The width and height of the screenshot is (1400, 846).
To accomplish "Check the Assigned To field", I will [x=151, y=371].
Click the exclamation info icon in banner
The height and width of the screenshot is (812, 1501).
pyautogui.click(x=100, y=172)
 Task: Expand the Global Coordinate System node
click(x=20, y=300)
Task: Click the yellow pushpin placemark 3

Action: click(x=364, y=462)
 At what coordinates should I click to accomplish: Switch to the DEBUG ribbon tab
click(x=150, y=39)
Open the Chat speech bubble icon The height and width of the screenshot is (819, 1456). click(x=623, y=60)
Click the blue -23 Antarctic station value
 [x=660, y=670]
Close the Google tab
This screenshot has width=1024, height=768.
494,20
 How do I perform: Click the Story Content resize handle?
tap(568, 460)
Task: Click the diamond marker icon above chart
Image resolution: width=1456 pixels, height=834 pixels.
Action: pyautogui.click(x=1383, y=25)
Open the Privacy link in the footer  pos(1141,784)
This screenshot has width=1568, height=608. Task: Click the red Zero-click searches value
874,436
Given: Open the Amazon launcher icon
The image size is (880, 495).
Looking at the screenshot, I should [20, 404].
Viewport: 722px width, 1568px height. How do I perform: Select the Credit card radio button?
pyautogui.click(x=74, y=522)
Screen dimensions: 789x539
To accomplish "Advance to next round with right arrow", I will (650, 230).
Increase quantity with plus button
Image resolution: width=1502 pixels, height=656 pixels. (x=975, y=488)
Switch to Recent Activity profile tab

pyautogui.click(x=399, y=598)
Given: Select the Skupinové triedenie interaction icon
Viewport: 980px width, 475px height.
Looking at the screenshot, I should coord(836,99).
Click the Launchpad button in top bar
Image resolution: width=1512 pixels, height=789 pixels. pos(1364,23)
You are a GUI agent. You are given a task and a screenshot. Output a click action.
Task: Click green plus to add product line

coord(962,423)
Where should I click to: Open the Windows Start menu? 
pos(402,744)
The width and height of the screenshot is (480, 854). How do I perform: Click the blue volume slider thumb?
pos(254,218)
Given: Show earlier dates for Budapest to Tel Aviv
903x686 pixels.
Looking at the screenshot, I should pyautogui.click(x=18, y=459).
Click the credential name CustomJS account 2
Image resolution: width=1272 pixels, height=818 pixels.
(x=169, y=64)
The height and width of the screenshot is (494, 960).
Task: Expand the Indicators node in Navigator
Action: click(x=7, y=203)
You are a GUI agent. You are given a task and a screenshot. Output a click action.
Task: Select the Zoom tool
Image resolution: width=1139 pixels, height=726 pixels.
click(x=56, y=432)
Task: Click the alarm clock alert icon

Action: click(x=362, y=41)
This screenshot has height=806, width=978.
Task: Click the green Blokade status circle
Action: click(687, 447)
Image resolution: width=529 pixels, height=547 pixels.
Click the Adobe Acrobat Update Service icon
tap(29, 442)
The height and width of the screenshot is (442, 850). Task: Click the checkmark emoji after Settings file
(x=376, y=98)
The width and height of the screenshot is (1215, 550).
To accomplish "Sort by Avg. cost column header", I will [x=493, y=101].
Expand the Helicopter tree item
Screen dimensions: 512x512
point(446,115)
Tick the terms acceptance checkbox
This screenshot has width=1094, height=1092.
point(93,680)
-*-
Write out every line of the entries, starting with the line containing "The height and width of the screenshot is (442, 850)." and going on through the end of the entries, keeping each one unchanged.

▶ _ANSWER TO THE PROBLEM_
The height and width of the screenshot is (442, 850). Task: Click the checkmark emoji after Settings file
(x=376, y=98)
The width and height of the screenshot is (1215, 550).
To accomplish "Sort by Avg. cost column header", I will [x=493, y=101].
Expand the Helicopter tree item
Screen dimensions: 512x512
point(446,115)
Tick the terms acceptance checkbox
This screenshot has width=1094, height=1092.
point(93,680)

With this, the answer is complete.